A Second Nuclear Age
Steven E. Meyer
February 18, 2011
by Steven E. Meyer
Since the end of the Cold War we have witnessed the rise of a second nuclear weapons age, which has arisen for very different reasons than the first. British and French systems notwithstanding, the first nuclear age was characterized primarily by the Soviets and the Americans. This second nuclear age is marked by a dangerous expansion of the nuclear “club.” In addition to the “old” nuclear powers, several other states now have nuclear weapons, and there is a strong threat that non-state actors could obtain them.
This second nuclear age has emerged at the dawn of the 21st century as one more facet of a rapidly globalizing world. Certainly, economic integration is the original hallmark of globalization, but it also is having a significant impact on politics and the future of warfare, including nuclear weapons. Indeed, the specific characteristics of globalization are proving to be a boon for the contemporary spread of nuclear weapons: the advent of complex interdependence; the decline of the United States as a world power and the concomitant growth of other states; the porousness of borders; the explosion of non-state actors, especially “terrorist groups;” the advent of several types of tactical and smaller nuclear devices; and, the relatively easy access to technology.
Arguably, then, this second nuclear age is even more dangerous than the first. The sheer number of actual and potential owners of nuclear weapons in a more integrated world increases the possibility for accidental use as well as easy use in expanding varieties of regional disputes and detonation by dissident groups. Moreover, safeguards against the use of nuclear weapons may now be even more suspect than they were during the first nuclear age. There are four reasons why this is so.

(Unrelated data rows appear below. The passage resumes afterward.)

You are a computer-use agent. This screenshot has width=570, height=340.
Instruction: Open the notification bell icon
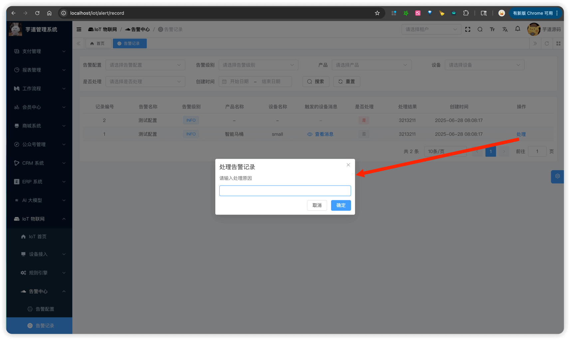pos(517,29)
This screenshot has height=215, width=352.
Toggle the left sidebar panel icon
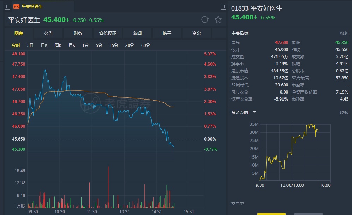coord(7,7)
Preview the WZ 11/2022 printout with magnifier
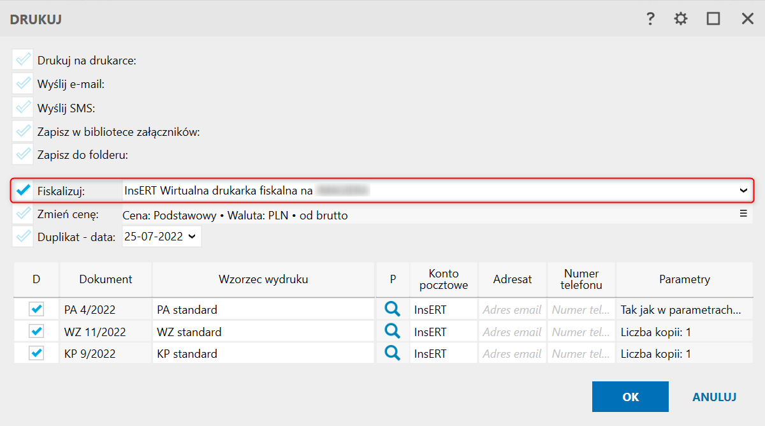 pyautogui.click(x=392, y=332)
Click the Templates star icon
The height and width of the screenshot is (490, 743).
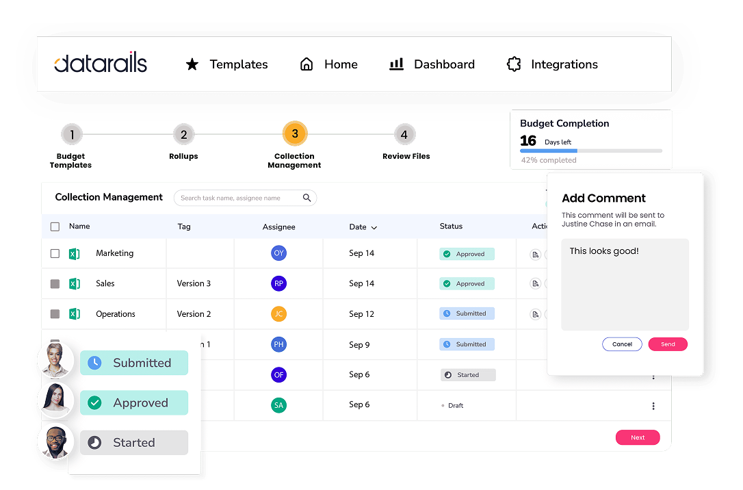click(x=192, y=64)
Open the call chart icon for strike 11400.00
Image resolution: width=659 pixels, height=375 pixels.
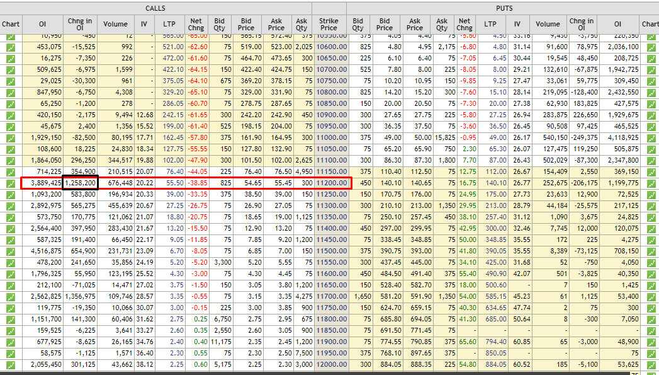coord(11,229)
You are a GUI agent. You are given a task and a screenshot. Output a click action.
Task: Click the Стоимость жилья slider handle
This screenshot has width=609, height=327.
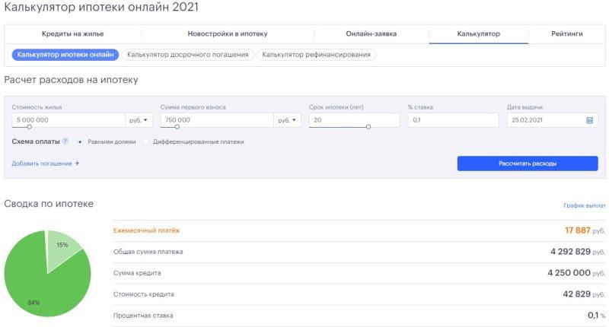(30, 127)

First, deterrence today is more unreliable than it was during the first nuclear age. To be sure, there is no empirical evidence to prove that deterrence ever worked—we just assumed that deterrence prevented the exchange of nuclear weapons between the Soviet Union and the United States. But, at least then these weapons were confined essentially to two state actors who could monitor each other. This is much less possible today, particularly when it comes to smaller weapons. Second, anti-missile systems—purportedly to guarantee against missile strikes by enemy countries as well as terrorists—are remarkably ineffective. Anti-missile systems are based on a philosophy of using a “bullet to hit a bullet,” and there is no solid empirical evidence to demonstrate that this approach is technically possible.
Third, a philosophy—and policy—of “moral equivalence,” or perhaps better stated, “moral inequivalence,” has evolved, which argues some countries are morally equipped to have nuclear weapons, while others are not. The problem, however, is not that some countries can be trusted and some not, but the sheer number of nuclear weapons “owners” and the expanded risk of use. Finally, there is no defense against the use of small weapons that can be fitted to such delivery systems as tactical missiles or even suitcases.
What, then, should we do? Ultimately, attaining “zero” nuclear weapons may not be possible. But, there are practical steps we can take. First, the Obama administration should adopt a “sole purpose” position—that is, nuclear weapons will be used solely to defend in case of a nuclear attack. Second, while the administration should certainly continue to negotiate with Russia to reduce nuclear arms, the most pressing issue for negotiations is the “arc of nuclear proliferation” from Israel to Iran. Third, the administration needs to abandon the concept of “targeted counter proliferation” which is based on the corrupt notion of “moral inequivalency” and work to reduce nuclear weapons wherever they are found. Finally, the administration needs to significantly improve intelligence and communications capabilities, including programs to reach out to “terrorist” groups.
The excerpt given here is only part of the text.